Re: Make MemoryContextMemAllocated() more precise

From
Jeff Davis
Date:
On Thu, 2020-03-19 at 15:26 -0400, Robert Haas wrote:
> Well, the issue is, if I understand correctly, that this means that
> MemoryContextStats() might now report a smaller amount of memory than
> what we actually allocated from the operating system. That seems like
> it might lead someone trying to figure out where a backend is leaking
> memory to erroneous conclusions.

MemoryContextStats() was unaffected by my now-reverted change.

Regards,
    Jeff Davis





Re: Make MemoryContextMemAllocated() more precise

From
Jeff Davis
Date:
On Mon, 2020-03-16 at 11:45 -0700, Jeff Davis wrote:
> Although that's technically correct, the purpose of
> MemoryContextMemAllocated() is to give a "real" usage number so we
> know
> when we're out of work_mem and need to spill (in particular, the
> disk-
> based HashAgg work, but ideally other operators as well). This "real"
> number should include fragmentation, freed-and-not-reused chunks, and
> other overhead. But it should not include significant amounts of
> allocated-but-never-touched memory, which says more about economizing
> calls to malloc than it does about the algorithm's memory usage. 

To expand on this point:

work_mem is to keep executor algorithms somewhat constrained in the
memory that they use. With that in mind, it should reflect things that
the algorithm has some control over, and can be measured cheaply.

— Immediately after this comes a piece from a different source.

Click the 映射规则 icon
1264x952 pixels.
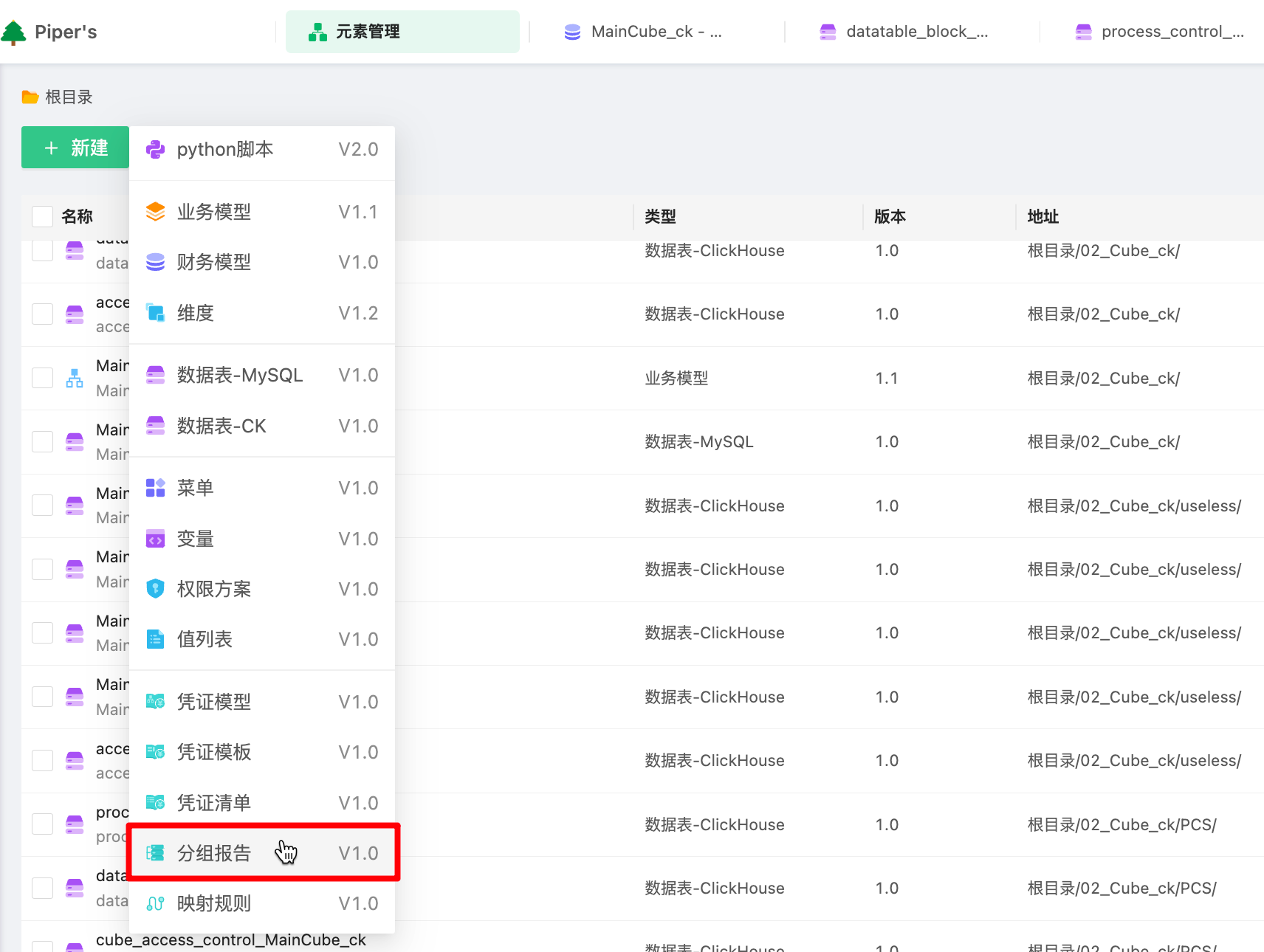tap(155, 903)
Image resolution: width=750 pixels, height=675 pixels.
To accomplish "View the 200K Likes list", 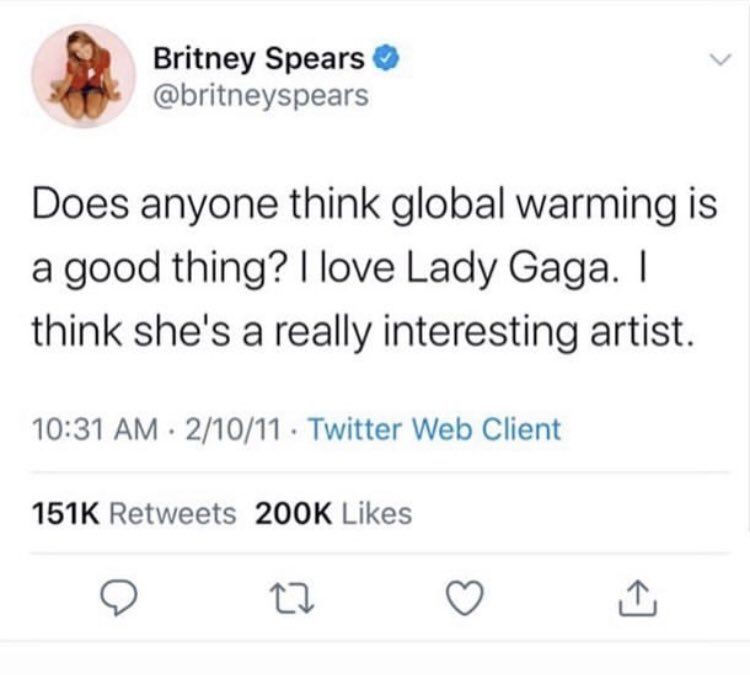I will (334, 513).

Therefore, we shouldn't include huge nearly-empty blocks of memory that
the system decided to allocate in response to a request for a small
chunk (the algorithm has little control). Nor should we try to walk a
list of blocks or free chunks (expensive).

We should include used memory, reasonable overhead (chunk headers,
alignment, etc.), and probably free chunks (which represent
fragmentation).

For AllocSet, the notion of "all touched memory", which is everything
except the current block's tail, seems to fit the requirements well.

Regards,
    Jeff Davis





Re: Make MemoryContextMemAllocated() more precise

From
Robert Haas
Date:
On Thu, Mar 19, 2020 at 3:44 PM Jeff Davis <pgsql@j-davis.com> wrote:
> On Thu, 2020-03-19 at 15:26 -0400, Robert Haas wrote:
> > Well, the issue is, if I understand correctly, that this means that
> > MemoryContextStats() might now report a smaller amount of memory than
> > what we actually allocated from the operating system. That seems like
> > it might lead someone trying to figure out where a backend is leaking
> > memory to erroneous conclusions.
>
> MemoryContextStats() was unaffected by my now-reverted change.

Oh. Well, that addresses my concern, then. If this only affects the
accounting for memory-bounded hash aggregation and nothing else is
going to be touched, including MemoryContextStats(), then it's not an
issue for me.

Other people may have different concerns, but that was the only thing
that was bothering me.

-- 
Robert Haas
EnterpriseDB: http://www.enterprisedb.com
The Enterprise PostgreSQL Company



Re: Make MemoryContextMemAllocated() more precise

From
Jeff Davis
Date:
On Thu, 2020-03-19 at 15:33 -0400, Robert Haas wrote:
> On Thu, Mar 19, 2020 at 3:27 PM Jeff Davis <pgsql@j-davis.com> wrote:
> > I think omitting the tail of the current block is an unqualified
> > improvement for the purpose of obeying work_mem, regardless of the
> > OS.
> > The block sizes keep doubling up to 8MB, and it doesn't make a lot
> > of
> > sense to count that last large mostly-empty block against work_mem.
> 
> Well, again, my point is that whether or not it counts depends on
> your
> system's overcommit behavior. Depending on how you have the
> configured, or what your OS likes to do, it may in reality count or
> not count. Or so I believe. Am I wrong?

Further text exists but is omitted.